页面正文:
又比如我在多个博物馆里看到了装灵魂的容器,这种古人用以安放灵魂的墓葬品,造型繁复,十分讲究,在瓶盖上有的搭建戏台,有的是取自民间故事,不一而足。这些稀奇玩意儿,一点点在我脑海里前呼后应起来。现代人总说用灵魂去爱用灵魂去写作用灵魂去旅行,如此造句显现出一种全身心的投入感,心无旁骛,还特别有情怀。现代人以为自己很浪漫,比古人聪明,但对古代文明了解到一定程度后,才会懂得,古人在某些方面是强过现代人的。灵魂居所实则是古人身体力行之事,有文物作为实证。这也是考古成果带来的最大的文明推理之明证。
灵魂式并不是新鲜事。古人早就用灵魂在干大事了。
古人可不玩虚的。作为灵魂居所的堆塑罐西汉时就出现,三国时期更是五花八门,重庆中国三峡博物馆、浙江省博物馆、景德镇陶瓷博物馆、南京博物院都有陈列,虽然不多,但这些栖息着灵魂的容器看得多了,脑
子里自然就把当地古代人的灵魂梳理出来。
这就是逛博物馆的乐趣。有点类似熟读唐诗三百首,不会作诗也会吟的快感。
因为时间限制,看博物馆、走访古迹的时间都是碎片化的,大部分时候是周末,有时是利用出差的间隙。
大型博物馆如重庆中国三峡博物馆、四川博物院、山西博物院、内蒙古博物院,精品繁多,在常设展馆中,都能让人一看再看,临展时不多,得抓紧时间去看。而周边的小博物馆也有精品,比如泸州的泸县宋代石刻博物馆、遂宁的中国宋瓷博物馆、四川的自贡恐龙博物馆、重庆的永川博物馆、忠州博物馆、铜梁博物馆等,他们有一些是因地制宜,在考古发掘之地建立的博物馆,有时连土灰都还是新鲜的呢!这大大小小的博物馆藏品丰富、历史浩然,徘徊于那片古物之中,让人有一种沉浸式的迷恋。

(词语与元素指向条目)
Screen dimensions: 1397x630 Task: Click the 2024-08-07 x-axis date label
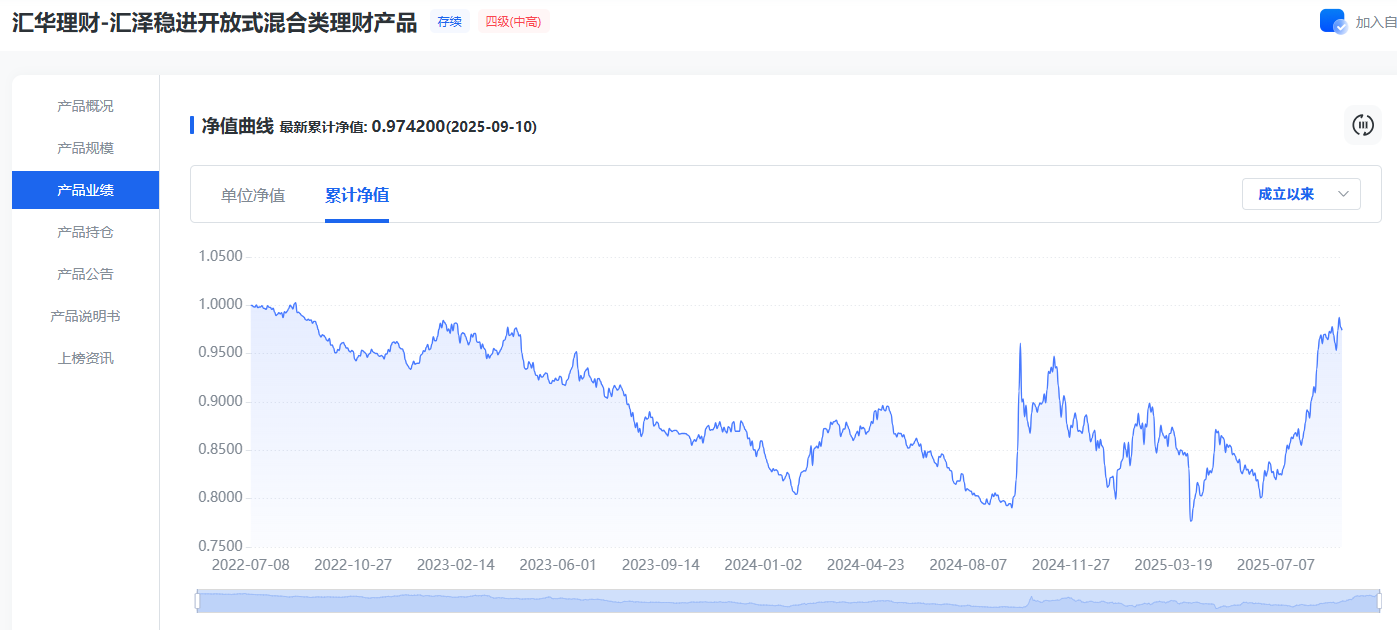pyautogui.click(x=967, y=565)
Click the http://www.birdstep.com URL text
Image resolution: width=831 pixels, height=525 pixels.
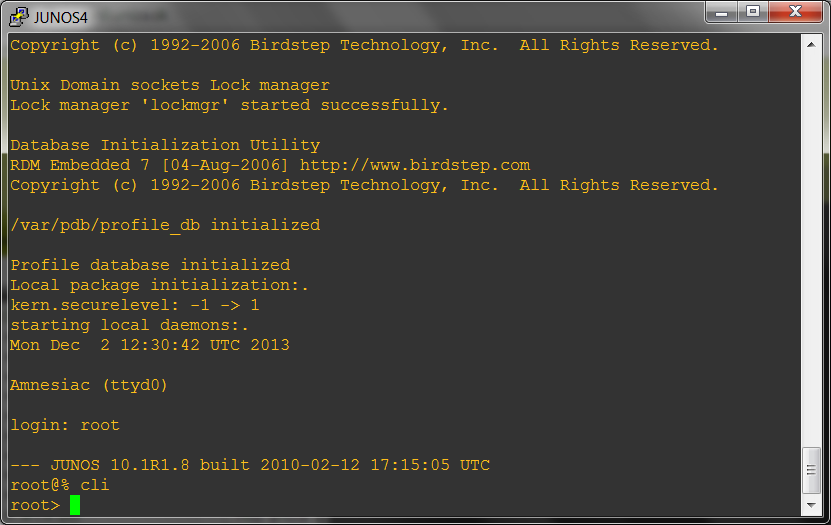coord(415,165)
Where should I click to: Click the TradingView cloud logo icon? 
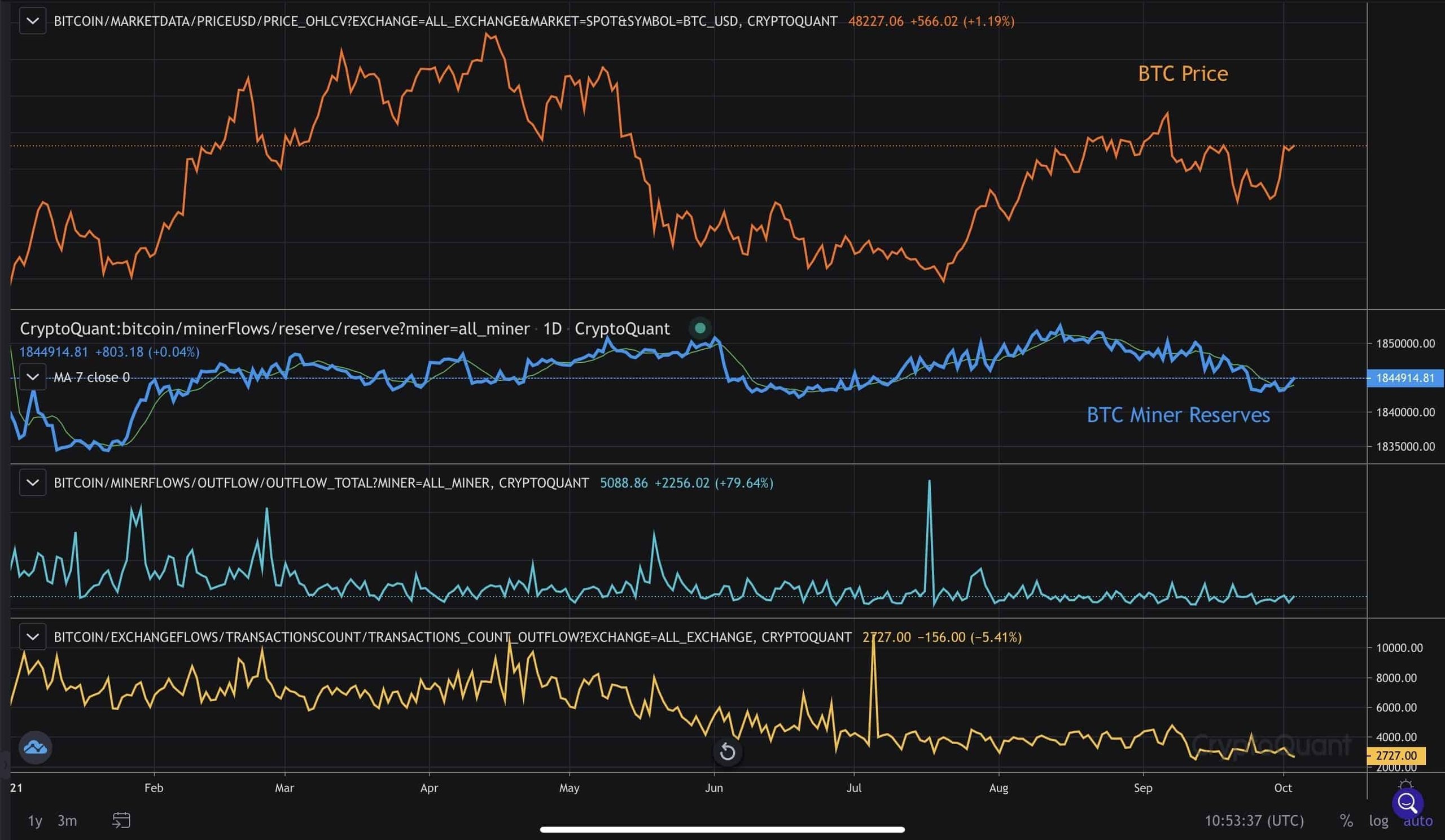coord(36,747)
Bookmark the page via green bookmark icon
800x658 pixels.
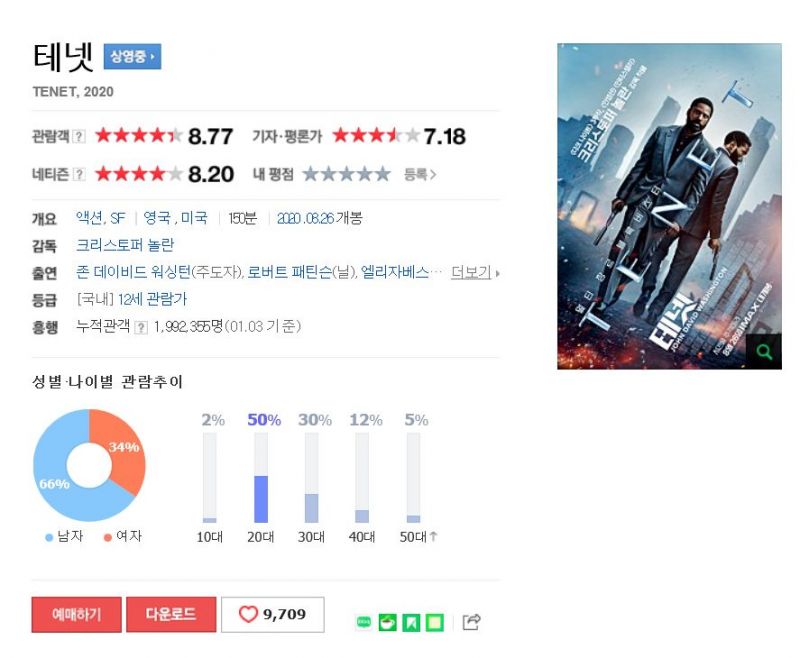[x=411, y=622]
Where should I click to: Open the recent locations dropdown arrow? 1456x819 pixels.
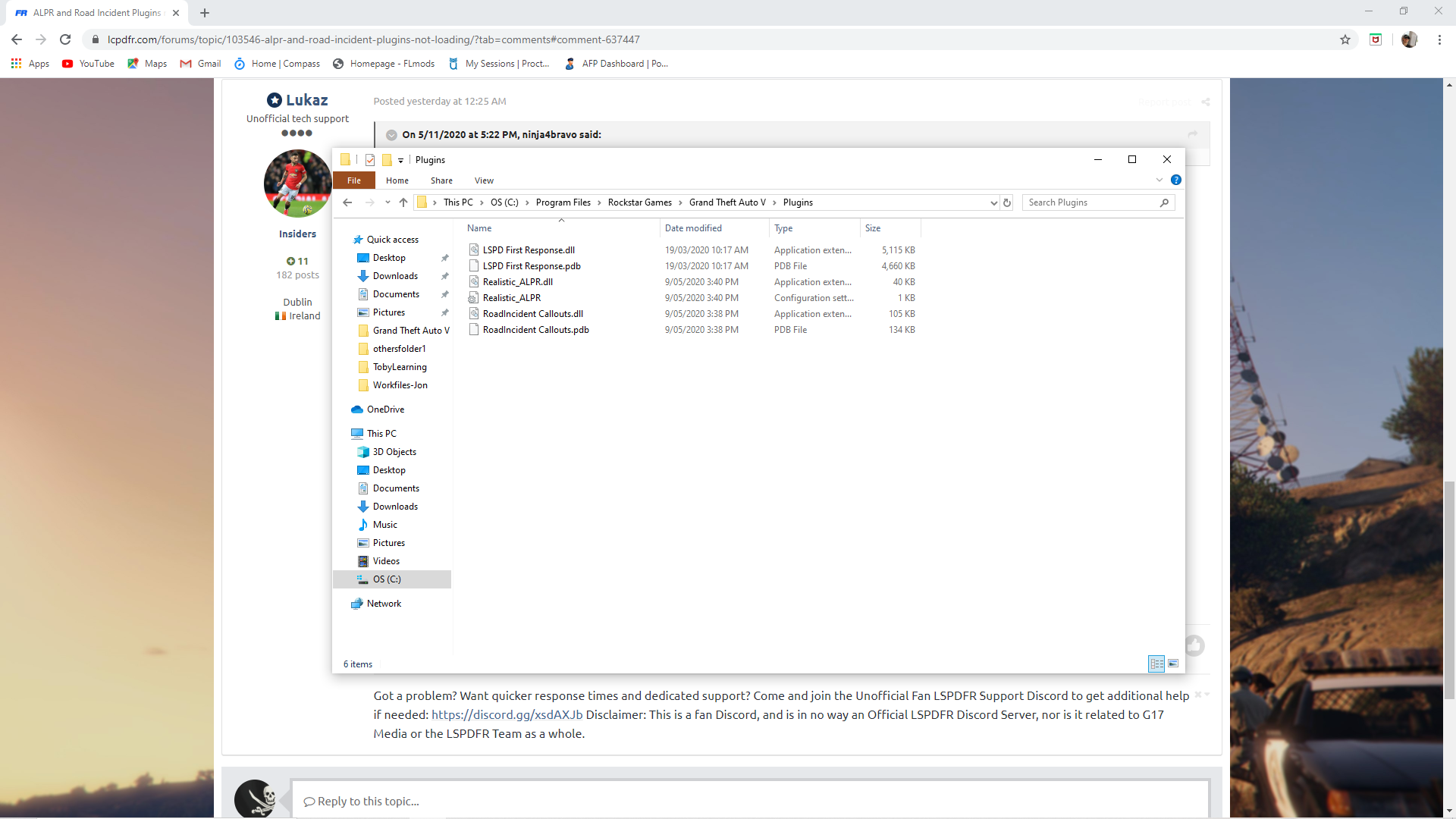[388, 202]
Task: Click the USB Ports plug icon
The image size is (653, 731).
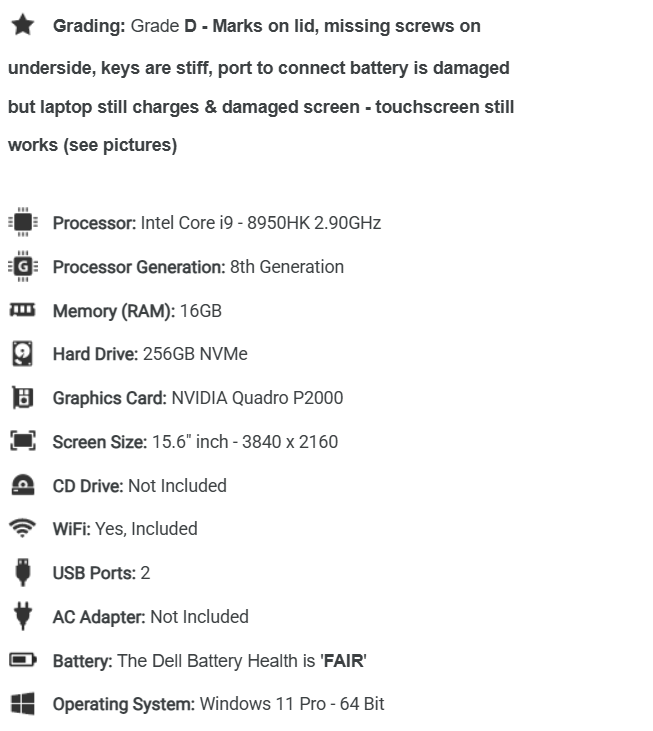Action: click(x=22, y=572)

任务要求:
• a. 根据正文回答：
(i) 作为灵魂居所的堆塑罐最早在哪个朝代出现？
(ii) 作者看博物馆、走访古迹的时间大部分是在什么时候？
(iii) 文中提到的泸州的小博物馆叫什么名字？
• b. 把正文里从“古人可不玩虚的。作为灵魂居所”到“中,让人有一种沉浸式的迷恋。”这一段一字不差地抄下来。

逐题解答:
• a.
(i) 西汉。
(ii) 周末。
(iii) 泸县宋代石刻博物馆。

• b.
古人可不玩虚的。作为灵魂居所的堆塑罐西汉时就出现,三国时期更是五花八门,重庆中国三峡博物馆、浙江省博物馆、景德镇陶瓷博物馆、南京博物院都有陈列,虽然不多,但这些栖息着灵魂的容器看得多了,脑
子里自然就把当地古代人的灵魂梳理出来。
这就是逛博物馆的乐趣。有点类似熟读唐诗三百首,不会作诗也会吟的快感。
因为时间限制,看博物馆、走访古迹的时间都是碎片化的,大部分时候是周末,有时是利用出差的间隙。
大型博物馆如重庆中国三峡博物馆、四川博物院、山西博物院、内蒙古博物院,精品繁多,在常设展馆中,都能让人一看再看,临展时不多,得抓紧时间去看。而周边的小博物馆也有精品,比如泸州的泸县宋代石刻博物馆、遂宁的中国宋瓷博物馆、四川的自贡恐龙博物馆、重庆的永川博物馆、忠州博物馆、铜梁博物馆等,他们有一些是因地制宜,在考古发掘之地建立的博物馆,有时连土灰都还是新鲜的呢!这大大小小的博物馆藏品丰富、历史浩然,徘徊于那片古物之中,让人有一种沉浸式的迷恋。